# Passage:
July 6, 2020. Trained in jazz and forged in funk, alto saxophonist Lakecia Benjamin grew up hooked on Coltrane—Alice Coltrane. A friend introduced her to the music of John’s second wife, and she became enthralled. It wasn’t until some time later that Benjamin learned who John Coltrane was and that he could play a little, too.
Benjamin’s latest, Pursuance: The Coltranes is a celebration of both Coltranes’ individual careers and also the union that drove both artists both musically and spiritually. There are 13 tunes here, seven from John’s canon, six from Alice’s.
Benjamin, interesting because she made what might be seen as the reverse commute to John Coltrane’s music (i.e. arriving there via Alice), manages eclecticism without affectation and dresses up older tunes in modern garments without too much affectation or self-indulgence. This is a tough line for young musicians to straddle and should be applauded.
Though Benajmin had some help here.
Pursuance is like a giant jazz family reunion, with living representatives from every generation that can still produce them. Bassists Ron Carter and Reggie Workman (also a co-producer) are two of the few still around to have played with both John and Alice—they both appear here. As do about 40 others— vets like Gary Bartz (alto sax), Dee Dee Bridgewater (vocals), Marc Cary (piano) and Regina Carter (violin) and younger lions and lionesses like Keyon Harrold (trumpet), Bruce Williams (saxophone), Jazzmeia Horn (vocals) and Brandee Younger (harp).
The multi-instrumentalist and virtuoso Marcus Strickland is in there representing the Gen Xers and, as always, playing his backside off.
I’ve always loved Strickland’s turns on bass clarinet, and we’ve got one here that shines, on “Going Home,” a Benjamin arrangement of an old gospel tune that Alice Coltrane recorded on 1973’s Lord of Lords.
Here, it plays as a jazz suite and glistens with Baroque maximalism.
From start to finish, it’s a beautifully re-constructed and emotionally stirring tribute to one of Alice Coltrane’s most lasting arrangements. Sharp Radway (piano) and Regina Carter (violin) play the iconic and magisterial overture in unison; it is divine in a supernatural, out-of-this-world kind of way. If you’re one for nihilistic tendencies, listen to the opening 90 seconds here and then check back with me; you might go from thinking everything is nothing to everything is everything.

# Problem requirements:
Please update the album review, starting at "July 6, 2020." and ending at "six from Alice’s.", so that "enthralled" becomes "captivated".

# Source excerpt:

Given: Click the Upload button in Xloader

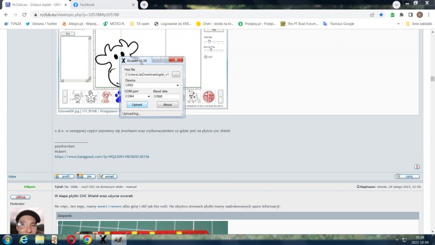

# Response below:
July 6, 2020. Trained in jazz and forged in funk, alto saxophonist Lakecia Benjamin grew up hooked on Coltrane—Alice Coltrane. A friend introduced her to the music of John’s second wife, and she became captivated. It wasn’t until some time later that Benjamin learned who John Coltrane was and that he could play a little, too.
Benjamin’s latest, Pursuance: The Coltranes is a celebration of both Coltranes’ individual careers and also the union that drove both artists both musically and spiritually. There are 13 tunes here, seven from John’s canon, six from Alice’s.